[Biopython-dev] Module reorganization for upcoming Bio.PDB enhancements

Wed Jun 9 09:31:18 EDT 2010

On Tue, Jun 8, 2010 at 1:10 PM, João Rodrigues <anaryin at gmail.com> wrote:

> Hello all,
>
> I'm replying here to what Thomas wrote on the GSOC Report thread because it
> seems a better place.
>
> PDB files can contain anything RNA, DNA, sugars, small molecules... It is
>> thus not a good idea to
>> directly associate protein-specific methods to the structure class; it
>> will lead to a bloated Structure class and a lot of irrelevant methods (ie.
>> search_ss_bonds is meaningless for a PDB file that contains RNA).
>
>
> Agree.
>
> Currently, one creates Polypeptide objects from a Structure object using a
>> factory design pattern (via PPBuilder); the Polypeptide class implements
>> some protein specific methods.
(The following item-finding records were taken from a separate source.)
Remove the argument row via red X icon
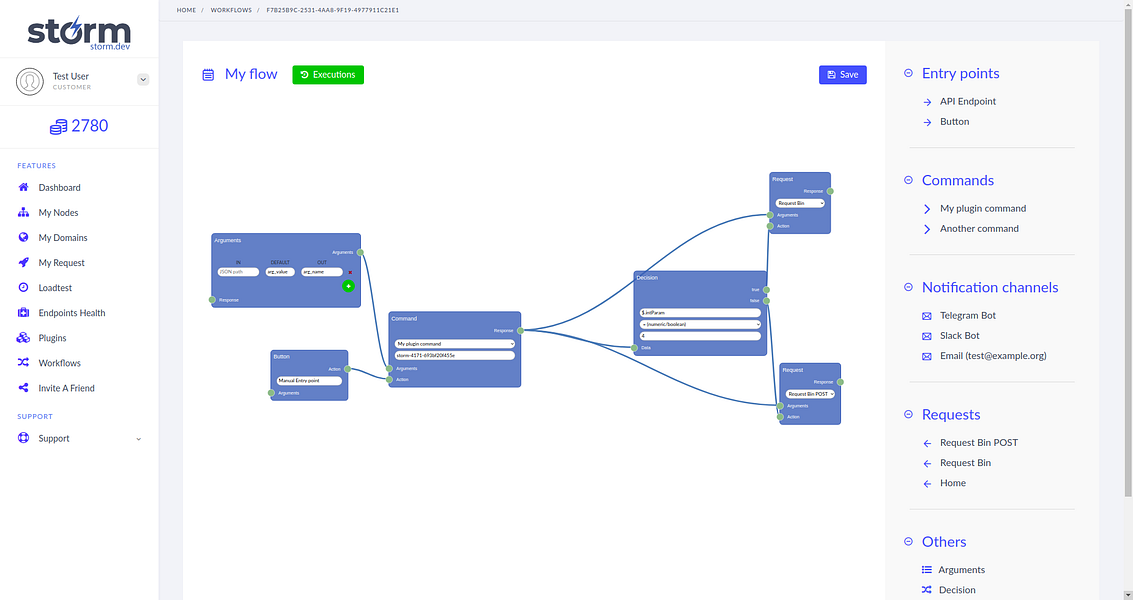The width and height of the screenshot is (1133, 600). 350,272
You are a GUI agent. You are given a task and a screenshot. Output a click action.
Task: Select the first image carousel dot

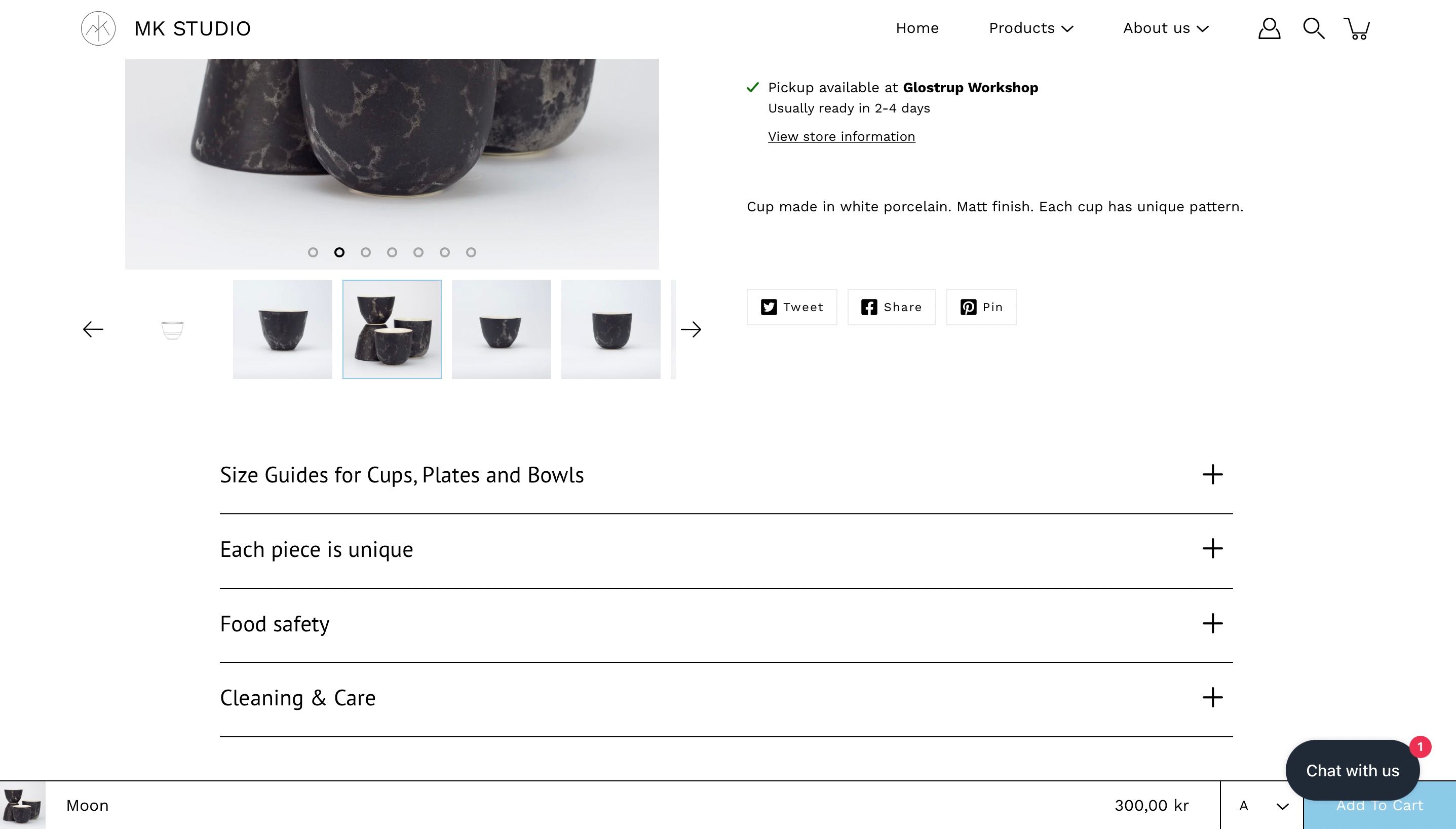313,252
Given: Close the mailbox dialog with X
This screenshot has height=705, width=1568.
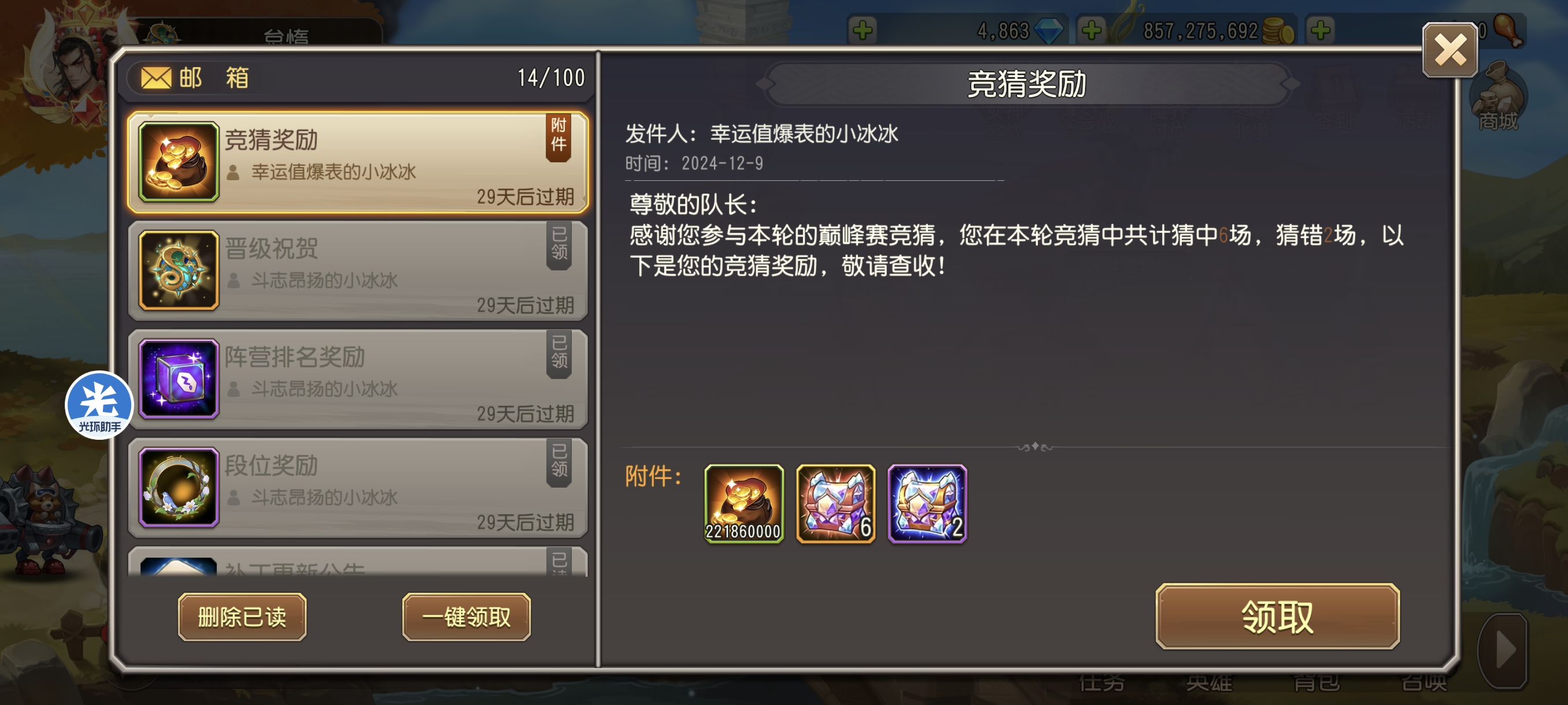Looking at the screenshot, I should pyautogui.click(x=1450, y=50).
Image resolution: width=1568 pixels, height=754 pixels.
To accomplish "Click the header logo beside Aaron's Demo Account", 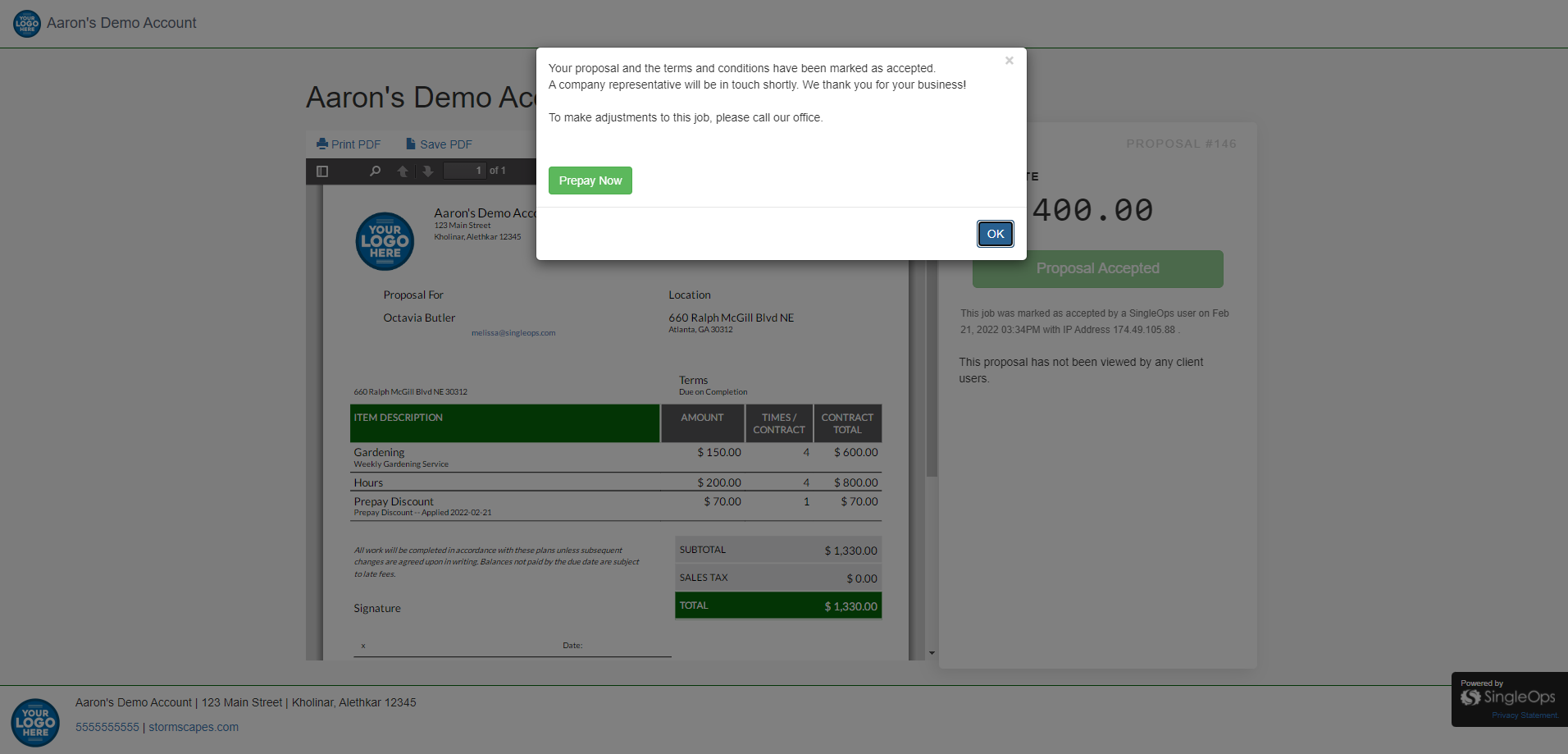I will 27,23.
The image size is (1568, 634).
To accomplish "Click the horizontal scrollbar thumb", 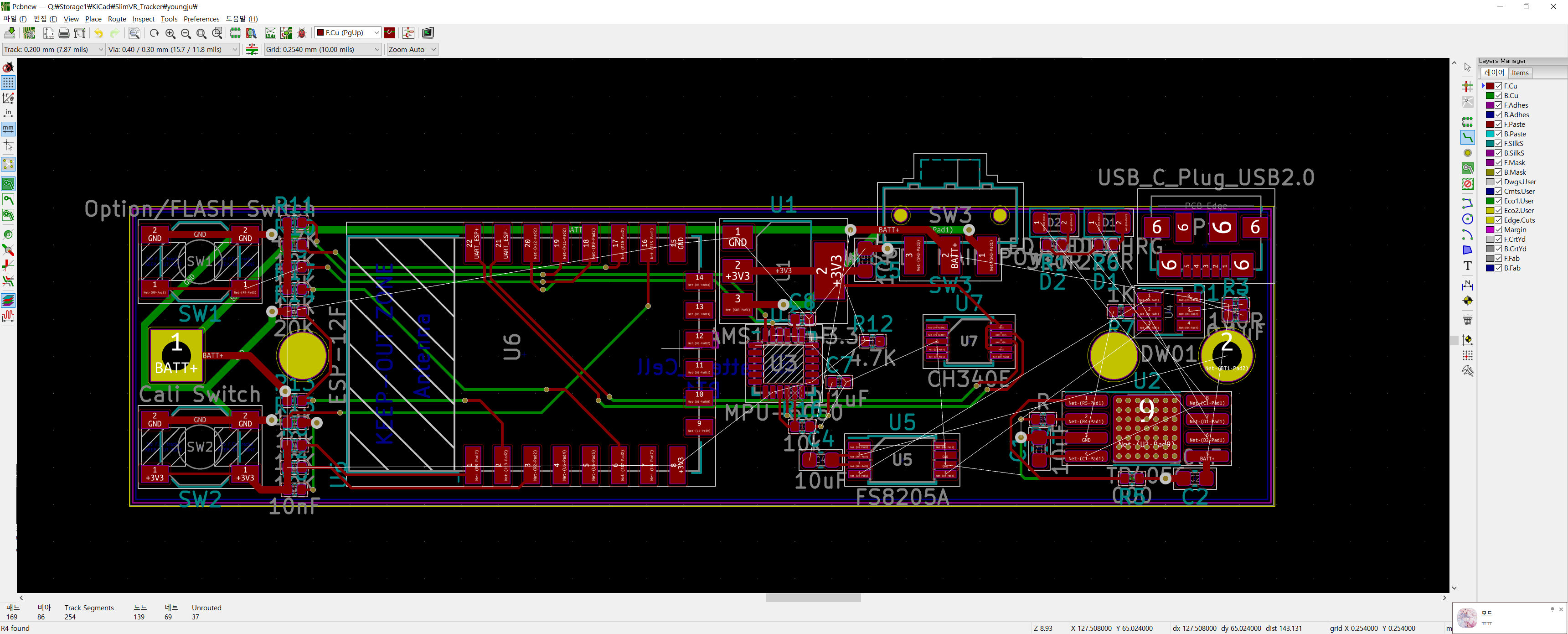I will [x=813, y=598].
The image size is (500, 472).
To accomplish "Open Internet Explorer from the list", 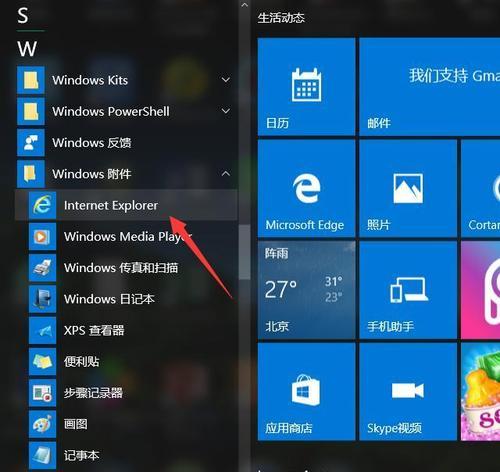I will click(x=126, y=205).

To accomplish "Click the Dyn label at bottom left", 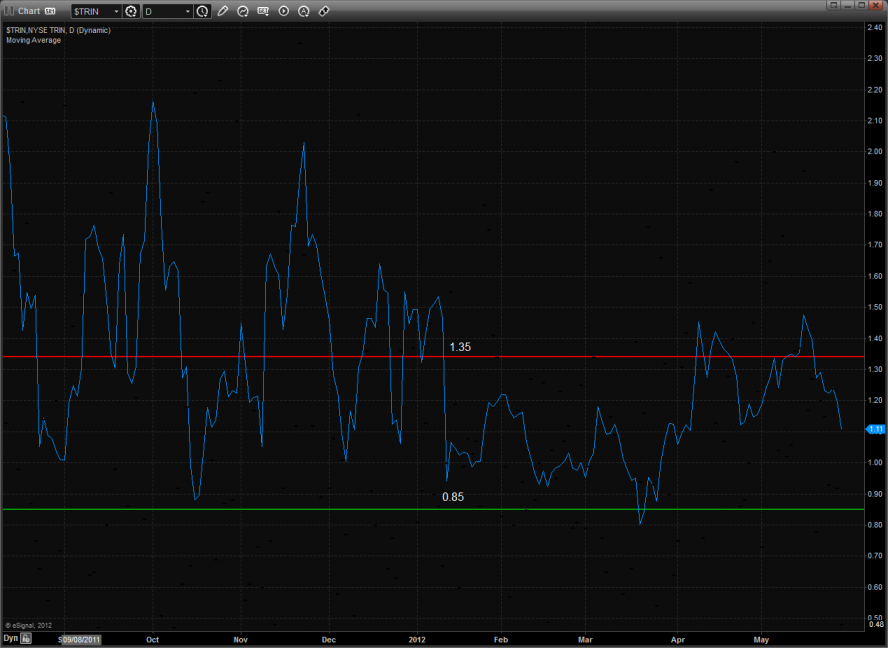I will coord(10,637).
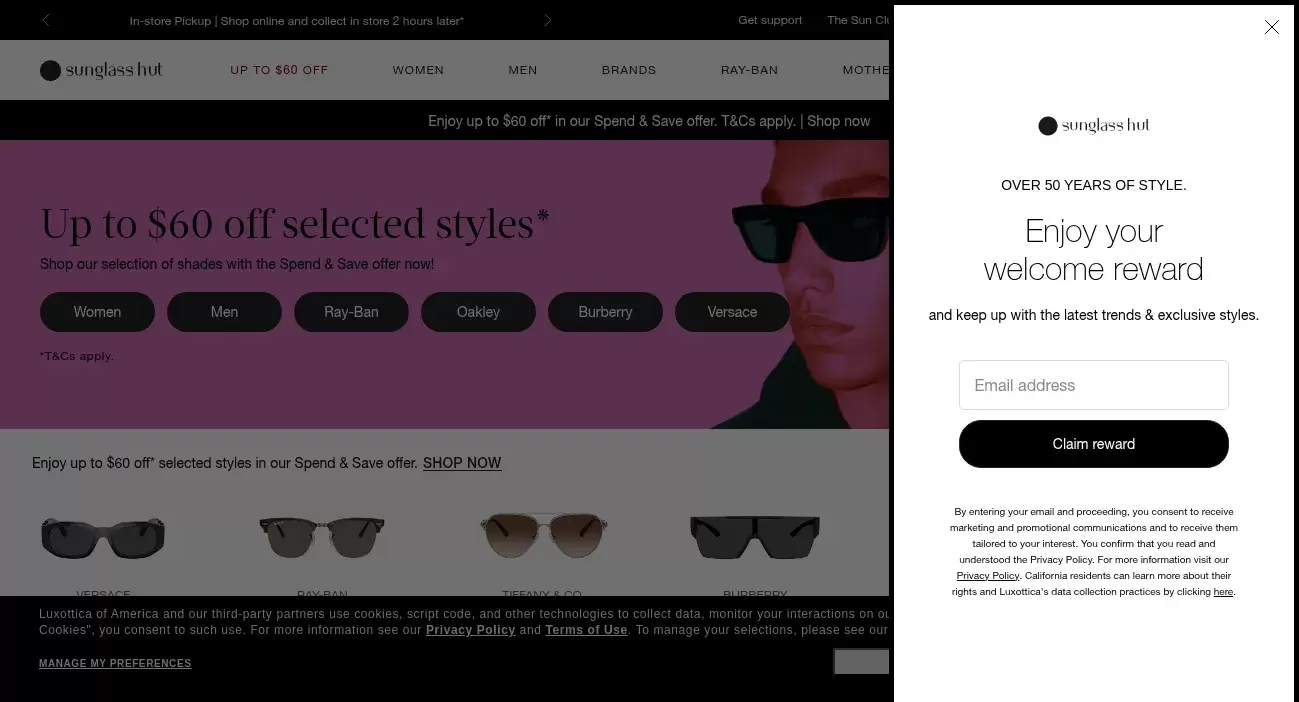Click the Get support link
The height and width of the screenshot is (702, 1299).
(x=770, y=20)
I believe that is a much cleaner way to do it
>> (though we need a Protein class that represents collections of connected
>> polypeptides). One can also make sure that all such derived objects
>> (Protein, NA, DNA,...) adhere to the same interface by providing a suitable
>> base class with shared functionality - in that way, the whole thing is also
>> extendible.
>>
>
> I think there has been already some discussion about this. My personal
> opinion/suggestion is having a structure like:
>
> Bio.PDB/
> _______/Protein.py
> _______/DNA.py
> _______/RNA.py
>
> that would translate to an usage of something like:
>
> from Bio.PDB import Protein
> structure = Protein('1ABC.pdb')
> structure.search_ss_bonds()
>
> but not
>
> structure.calc_melting_temperature() (just an example)
>

How about:

from Bio import Struct

# extract the protein from a bound TF structure
complex = Struct.read("3IKT.pdb")
prot = complex.as_protein()

# which is a wrapper for:
from Bio.Struct.Protein import Protein
# if Protein contains a Structure instance:
prot = Protein(complex)
# or, if Protein inherits from Structure:
prot = Protein.from_structure(complex)

The Bio.Struct.Protein module would mostly wrap Bio.PDB's protein-specific
functionality, and contain a class called Protein which you construct using
a Bio.PDB.Structure.Structure instance, in some way.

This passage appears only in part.